### What to produce
Output each line of the data below exactly, omitting any image.

### Given records
★ ★ ★ ★ ★ ★ ★
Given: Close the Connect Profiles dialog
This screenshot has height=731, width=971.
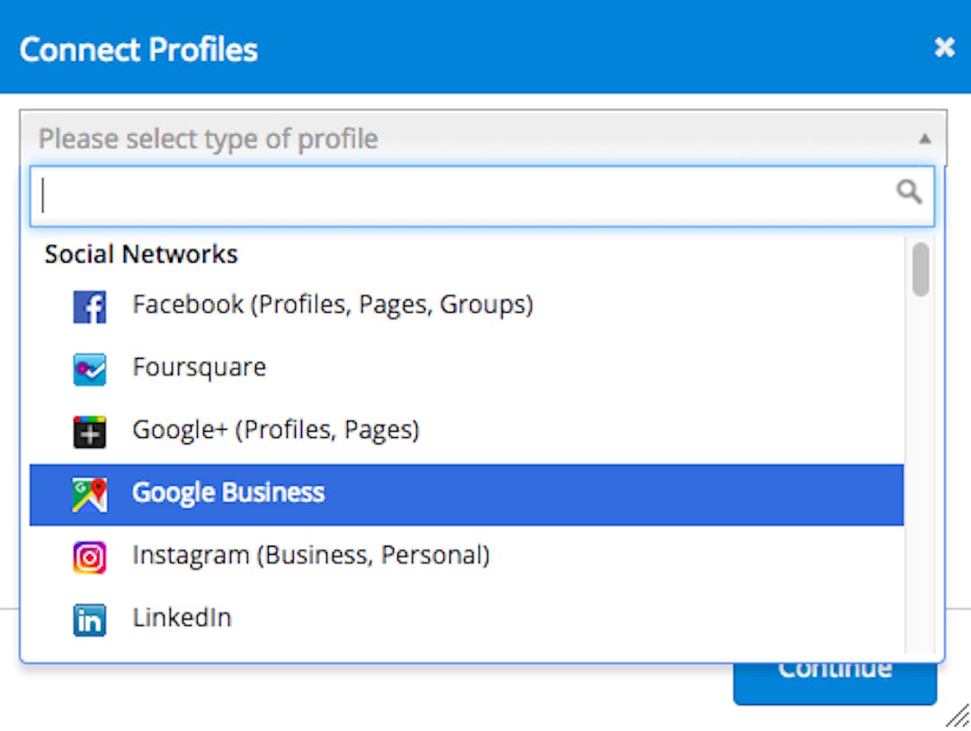Looking at the screenshot, I should (944, 47).
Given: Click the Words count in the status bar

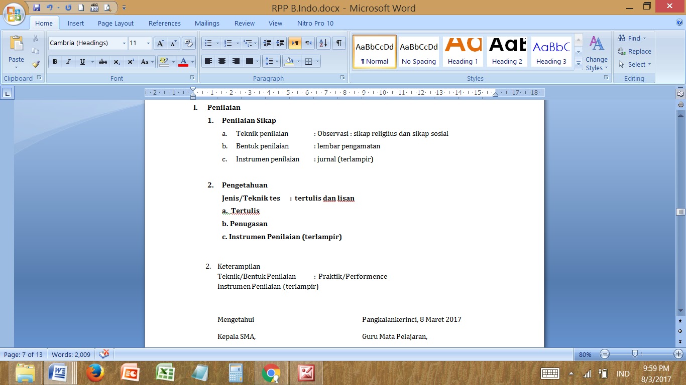Looking at the screenshot, I should click(x=71, y=354).
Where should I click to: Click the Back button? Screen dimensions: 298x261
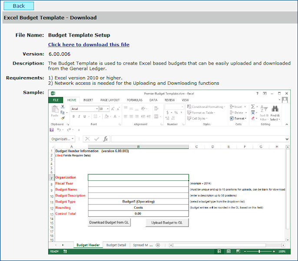[x=19, y=6]
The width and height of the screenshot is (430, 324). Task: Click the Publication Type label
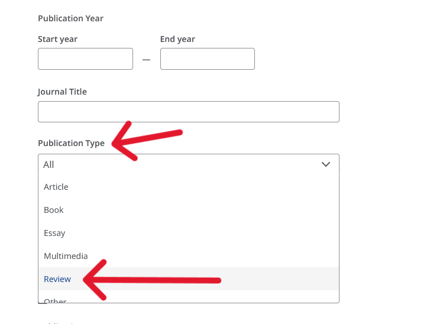[71, 143]
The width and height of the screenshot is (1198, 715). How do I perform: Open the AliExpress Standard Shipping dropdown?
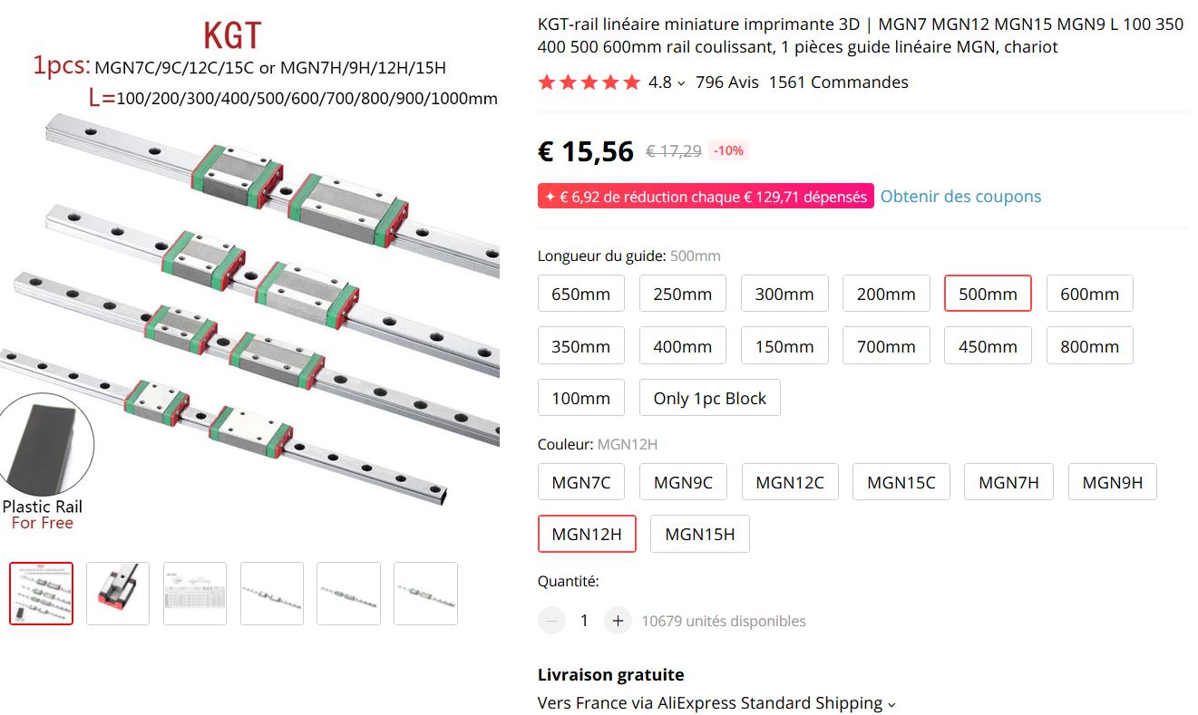click(891, 704)
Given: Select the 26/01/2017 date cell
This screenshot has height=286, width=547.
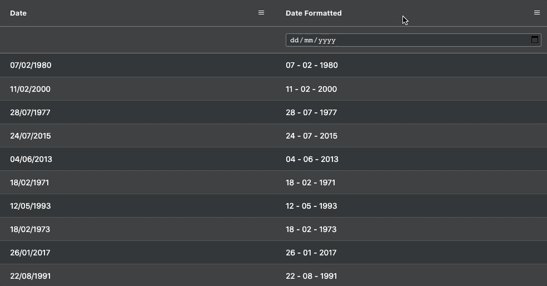Looking at the screenshot, I should tap(138, 253).
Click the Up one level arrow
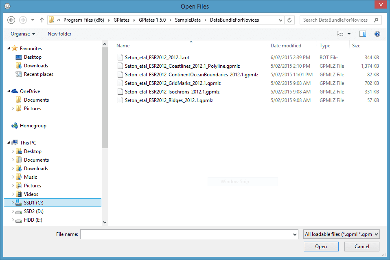The image size is (390, 260). click(42, 20)
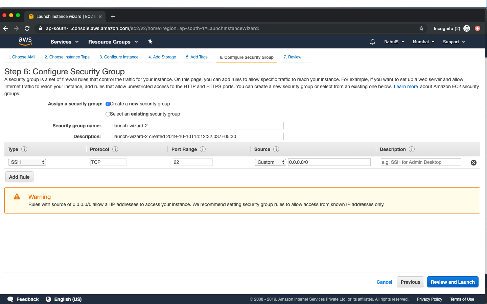
Task: Open the rule Type dropdown showing SSH
Action: pos(27,162)
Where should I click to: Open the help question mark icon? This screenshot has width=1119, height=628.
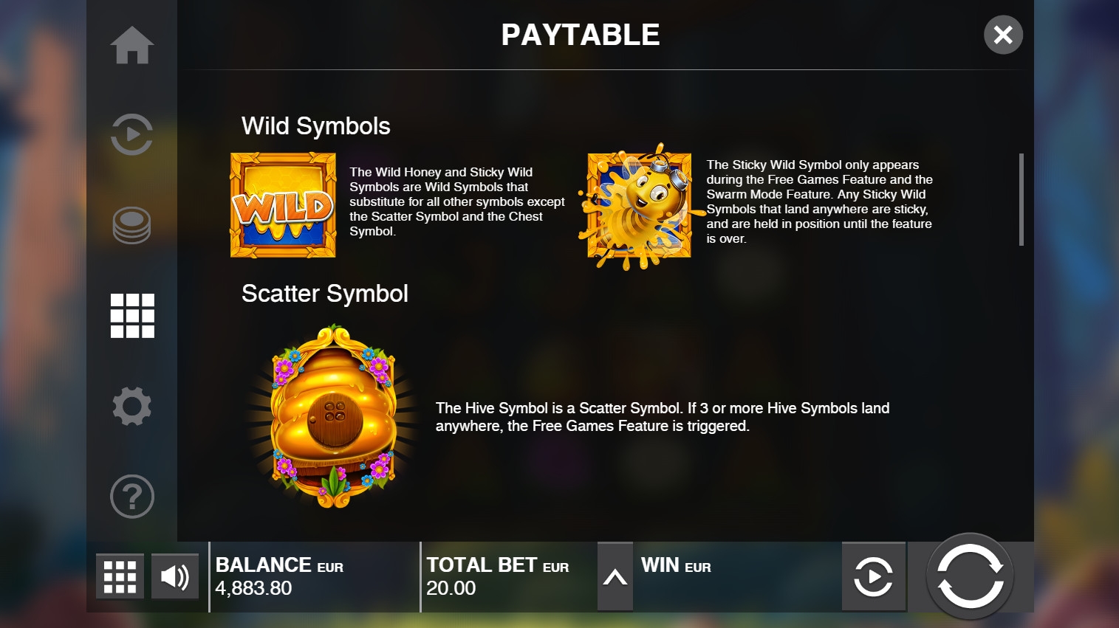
★ ★ ★ ★ ★ ★ ★
### Solution to this task
Given: Close the Connect Profiles dialog
This screenshot has height=731, width=971.
Looking at the screenshot, I should (944, 47).
Given: Click the Words count in the status bar

Looking at the screenshot, I should click(x=71, y=354).
Where should I click to: Click the Back button? Screen dimensions: 298x261
[x=19, y=6]
The width and height of the screenshot is (430, 324). Task: Click the Publication Type label
[71, 143]
The width and height of the screenshot is (1198, 715). How do I perform: Open the AliExpress Standard Shipping dropdown?
click(891, 704)
Given: Select the 26/01/2017 date cell
This screenshot has height=286, width=547.
Looking at the screenshot, I should tap(138, 253).
Click the Up one level arrow
The image size is (390, 260). click(42, 20)
Task: Open the rule Type dropdown showing SSH
Action: pos(27,162)
Where should I click to: Open the help question mark icon? This screenshot has width=1119, height=628.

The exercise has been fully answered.